**Work item**:
Copy out, exactly, the first line of the entries below and every line after it through the one containing "Task: Select the Free price title".

━━━ Records supplied

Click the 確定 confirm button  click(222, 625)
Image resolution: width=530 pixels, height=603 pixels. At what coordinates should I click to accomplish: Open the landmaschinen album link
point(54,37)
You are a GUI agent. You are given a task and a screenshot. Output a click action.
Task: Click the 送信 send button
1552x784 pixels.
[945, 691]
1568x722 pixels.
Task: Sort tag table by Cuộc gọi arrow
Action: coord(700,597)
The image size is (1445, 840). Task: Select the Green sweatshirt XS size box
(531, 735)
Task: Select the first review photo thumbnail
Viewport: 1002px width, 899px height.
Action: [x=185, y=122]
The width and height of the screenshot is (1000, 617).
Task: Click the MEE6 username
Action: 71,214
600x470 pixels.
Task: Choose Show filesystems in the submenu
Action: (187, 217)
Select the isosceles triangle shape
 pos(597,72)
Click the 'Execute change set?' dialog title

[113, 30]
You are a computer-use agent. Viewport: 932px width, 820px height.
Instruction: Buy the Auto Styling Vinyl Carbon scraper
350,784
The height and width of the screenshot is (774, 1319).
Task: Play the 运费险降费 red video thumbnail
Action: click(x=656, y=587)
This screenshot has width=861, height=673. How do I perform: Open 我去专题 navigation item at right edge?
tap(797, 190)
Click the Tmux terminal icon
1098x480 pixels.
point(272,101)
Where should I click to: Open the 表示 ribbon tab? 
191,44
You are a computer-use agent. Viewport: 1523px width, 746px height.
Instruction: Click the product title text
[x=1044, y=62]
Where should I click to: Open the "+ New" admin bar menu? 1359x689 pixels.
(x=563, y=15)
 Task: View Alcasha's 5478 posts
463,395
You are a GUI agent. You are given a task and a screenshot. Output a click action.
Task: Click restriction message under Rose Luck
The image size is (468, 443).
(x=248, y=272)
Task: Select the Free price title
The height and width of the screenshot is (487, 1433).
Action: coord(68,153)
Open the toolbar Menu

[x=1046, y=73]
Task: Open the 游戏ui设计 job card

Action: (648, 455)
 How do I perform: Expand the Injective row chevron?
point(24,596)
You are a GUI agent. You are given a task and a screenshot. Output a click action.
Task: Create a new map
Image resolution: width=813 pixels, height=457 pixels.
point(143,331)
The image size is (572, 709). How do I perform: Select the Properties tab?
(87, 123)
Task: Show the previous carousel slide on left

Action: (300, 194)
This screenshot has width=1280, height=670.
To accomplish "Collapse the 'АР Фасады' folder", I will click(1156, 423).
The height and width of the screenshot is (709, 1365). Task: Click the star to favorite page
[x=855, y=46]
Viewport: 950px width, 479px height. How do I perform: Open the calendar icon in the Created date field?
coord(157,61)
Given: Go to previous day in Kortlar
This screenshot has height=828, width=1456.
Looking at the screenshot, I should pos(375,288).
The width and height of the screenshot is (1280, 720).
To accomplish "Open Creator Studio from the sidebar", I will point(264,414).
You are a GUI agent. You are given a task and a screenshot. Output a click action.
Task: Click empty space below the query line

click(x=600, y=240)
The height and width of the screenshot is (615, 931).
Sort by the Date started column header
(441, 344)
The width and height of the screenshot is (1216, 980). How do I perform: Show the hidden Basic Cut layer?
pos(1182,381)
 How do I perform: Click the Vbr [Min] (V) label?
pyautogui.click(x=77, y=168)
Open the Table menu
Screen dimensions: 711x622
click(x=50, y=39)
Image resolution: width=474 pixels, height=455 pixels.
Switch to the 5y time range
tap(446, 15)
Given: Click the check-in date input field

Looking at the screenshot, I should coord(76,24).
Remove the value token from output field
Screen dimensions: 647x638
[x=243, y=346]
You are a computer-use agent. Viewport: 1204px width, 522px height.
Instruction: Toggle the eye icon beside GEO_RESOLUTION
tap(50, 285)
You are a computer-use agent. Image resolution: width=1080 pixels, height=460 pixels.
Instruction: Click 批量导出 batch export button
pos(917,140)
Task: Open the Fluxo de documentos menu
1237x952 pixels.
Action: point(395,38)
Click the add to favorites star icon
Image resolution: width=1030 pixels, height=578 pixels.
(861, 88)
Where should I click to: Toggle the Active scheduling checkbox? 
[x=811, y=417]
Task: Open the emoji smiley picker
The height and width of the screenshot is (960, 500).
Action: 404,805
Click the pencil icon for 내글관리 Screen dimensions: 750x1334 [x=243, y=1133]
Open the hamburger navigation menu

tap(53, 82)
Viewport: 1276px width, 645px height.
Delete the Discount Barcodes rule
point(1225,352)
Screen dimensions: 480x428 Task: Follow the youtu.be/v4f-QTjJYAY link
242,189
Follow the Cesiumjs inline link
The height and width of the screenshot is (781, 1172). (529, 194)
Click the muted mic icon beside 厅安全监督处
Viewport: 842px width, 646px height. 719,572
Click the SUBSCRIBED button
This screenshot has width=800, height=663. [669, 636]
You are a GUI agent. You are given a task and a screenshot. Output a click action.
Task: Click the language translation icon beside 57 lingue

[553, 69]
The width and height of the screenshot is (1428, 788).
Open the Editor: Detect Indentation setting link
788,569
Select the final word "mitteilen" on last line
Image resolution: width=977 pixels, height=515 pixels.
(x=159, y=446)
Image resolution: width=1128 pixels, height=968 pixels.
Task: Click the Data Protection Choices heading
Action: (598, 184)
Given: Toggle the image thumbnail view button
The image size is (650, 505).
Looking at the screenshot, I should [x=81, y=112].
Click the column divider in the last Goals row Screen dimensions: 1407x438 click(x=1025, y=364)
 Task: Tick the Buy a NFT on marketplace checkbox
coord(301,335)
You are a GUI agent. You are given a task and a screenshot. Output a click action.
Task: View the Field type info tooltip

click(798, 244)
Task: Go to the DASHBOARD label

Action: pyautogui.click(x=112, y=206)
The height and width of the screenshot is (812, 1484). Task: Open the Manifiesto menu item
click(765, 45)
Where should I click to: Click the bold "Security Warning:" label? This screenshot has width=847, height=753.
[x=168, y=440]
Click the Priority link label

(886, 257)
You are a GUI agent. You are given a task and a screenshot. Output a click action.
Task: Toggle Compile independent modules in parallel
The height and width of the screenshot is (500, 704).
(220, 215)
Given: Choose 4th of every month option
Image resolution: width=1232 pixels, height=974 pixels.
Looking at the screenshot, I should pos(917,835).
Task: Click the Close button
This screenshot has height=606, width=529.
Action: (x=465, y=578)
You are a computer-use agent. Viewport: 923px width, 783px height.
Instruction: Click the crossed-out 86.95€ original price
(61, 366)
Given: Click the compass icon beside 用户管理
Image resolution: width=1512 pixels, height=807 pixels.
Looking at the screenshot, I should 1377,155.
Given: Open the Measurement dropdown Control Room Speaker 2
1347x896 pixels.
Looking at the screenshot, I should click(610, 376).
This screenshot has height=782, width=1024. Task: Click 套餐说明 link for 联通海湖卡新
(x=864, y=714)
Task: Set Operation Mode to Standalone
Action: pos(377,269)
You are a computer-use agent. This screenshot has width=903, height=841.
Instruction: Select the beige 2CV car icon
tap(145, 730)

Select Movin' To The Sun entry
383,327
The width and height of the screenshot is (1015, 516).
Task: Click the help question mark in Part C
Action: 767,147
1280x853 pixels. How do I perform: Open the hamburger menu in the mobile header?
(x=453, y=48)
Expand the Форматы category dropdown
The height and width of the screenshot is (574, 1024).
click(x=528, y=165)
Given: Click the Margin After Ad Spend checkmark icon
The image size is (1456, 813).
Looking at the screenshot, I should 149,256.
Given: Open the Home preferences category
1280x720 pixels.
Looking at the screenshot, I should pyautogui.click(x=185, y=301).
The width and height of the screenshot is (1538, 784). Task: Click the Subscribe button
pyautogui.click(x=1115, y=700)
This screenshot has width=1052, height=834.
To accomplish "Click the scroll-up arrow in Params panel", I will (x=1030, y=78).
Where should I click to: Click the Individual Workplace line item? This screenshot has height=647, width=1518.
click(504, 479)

━━━━━━

**Task response**:
Click the 確定 confirm button  click(222, 625)
Image resolution: width=530 pixels, height=603 pixels. At what coordinates should I click to accomplish: Open the landmaschinen album link
point(54,37)
You are a GUI agent. You are given a task and a screenshot. Output a click action.
Task: Click the 送信 send button
1552x784 pixels.
[945, 691]
1568x722 pixels.
Task: Sort tag table by Cuộc gọi arrow
Action: coord(700,597)
The image size is (1445, 840). Task: Select the Green sweatshirt XS size box
(531, 735)
Task: Select the first review photo thumbnail
Viewport: 1002px width, 899px height.
Action: [x=185, y=122]
The width and height of the screenshot is (1000, 617).
Task: Click the MEE6 username
Action: 71,214
600x470 pixels.
Task: Choose Show filesystems in the submenu
Action: (187, 217)
Select the isosceles triangle shape
 pos(597,72)
Click the 'Execute change set?' dialog title

[113, 30]
You are a computer-use agent. Viewport: 932px width, 820px height.
Instruction: Buy the Auto Styling Vinyl Carbon scraper
350,784
The height and width of the screenshot is (774, 1319).
Task: Play the 运费险降费 red video thumbnail
Action: click(x=656, y=587)
This screenshot has width=861, height=673. How do I perform: Open 我去专题 navigation item at right edge?
tap(797, 190)
Click the Tmux terminal icon
1098x480 pixels.
point(272,101)
Where should I click to: Open the 表示 ribbon tab? 
191,44
You are a computer-use agent. Viewport: 1523px width, 746px height.
Instruction: Click the product title text
[x=1044, y=62]
Where should I click to: Open the "+ New" admin bar menu? 1359x689 pixels.
(x=563, y=15)
 Task: View Alcasha's 5478 posts
463,395
You are a GUI agent. You are given a task and a screenshot. Output a click action.
Task: Click restriction message under Rose Luck
The image size is (468, 443).
(x=248, y=272)
Task: Select the Free price title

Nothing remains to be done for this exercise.